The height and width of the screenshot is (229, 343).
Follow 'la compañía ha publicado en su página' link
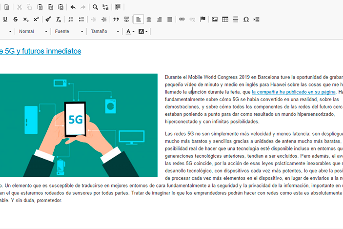[x=293, y=92]
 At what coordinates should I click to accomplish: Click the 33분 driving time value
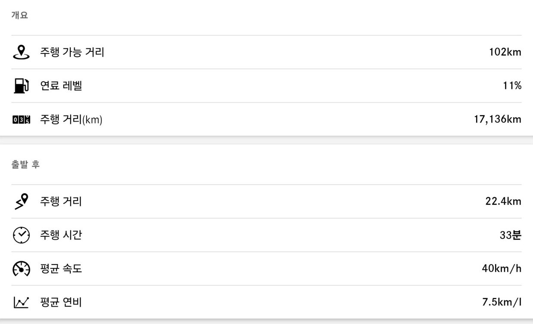coord(511,235)
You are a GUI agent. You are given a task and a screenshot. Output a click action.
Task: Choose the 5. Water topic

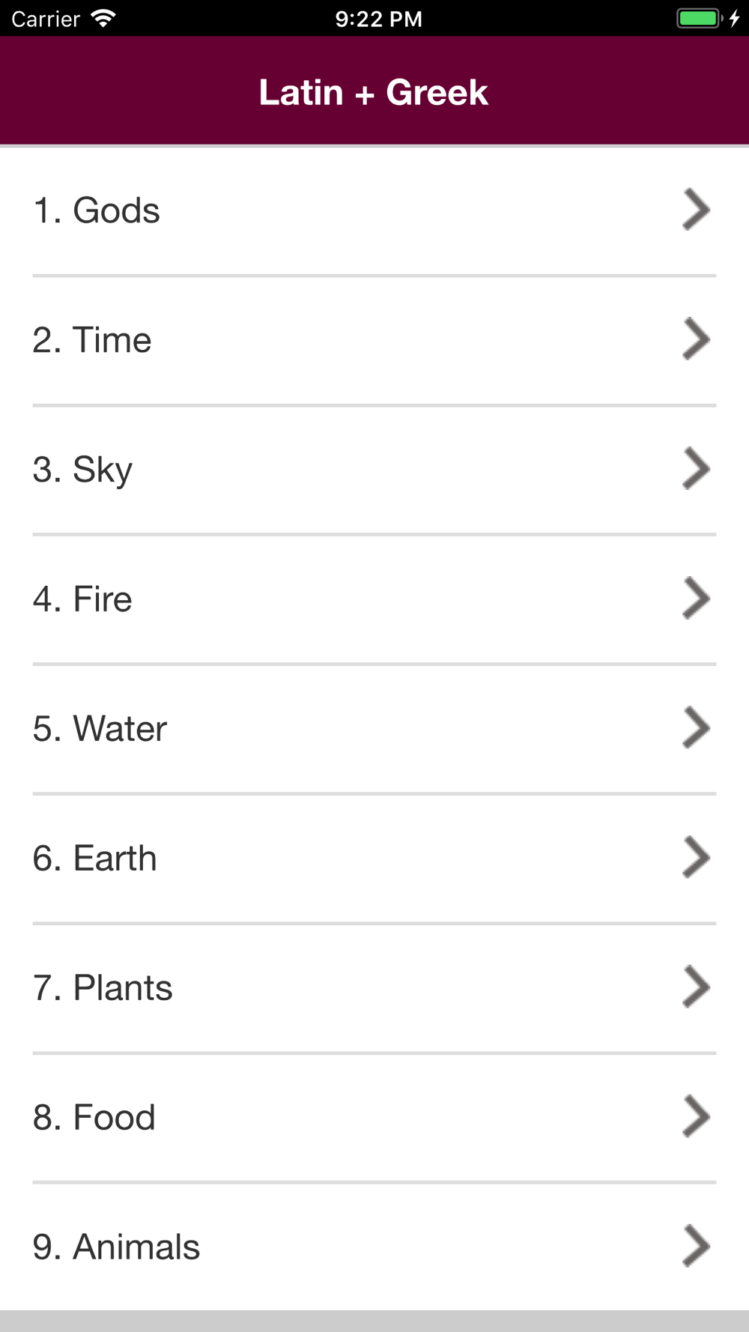point(375,729)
^^^^^^^^^^^^^^^^
** What is expected **
In the listing above, find each line containing "screenshot" and copy it.

** Solved exercise **
The height and width of the screenshot is (229, 343).
You are a GUI agent. You are given a task and a screenshot. Output a click action.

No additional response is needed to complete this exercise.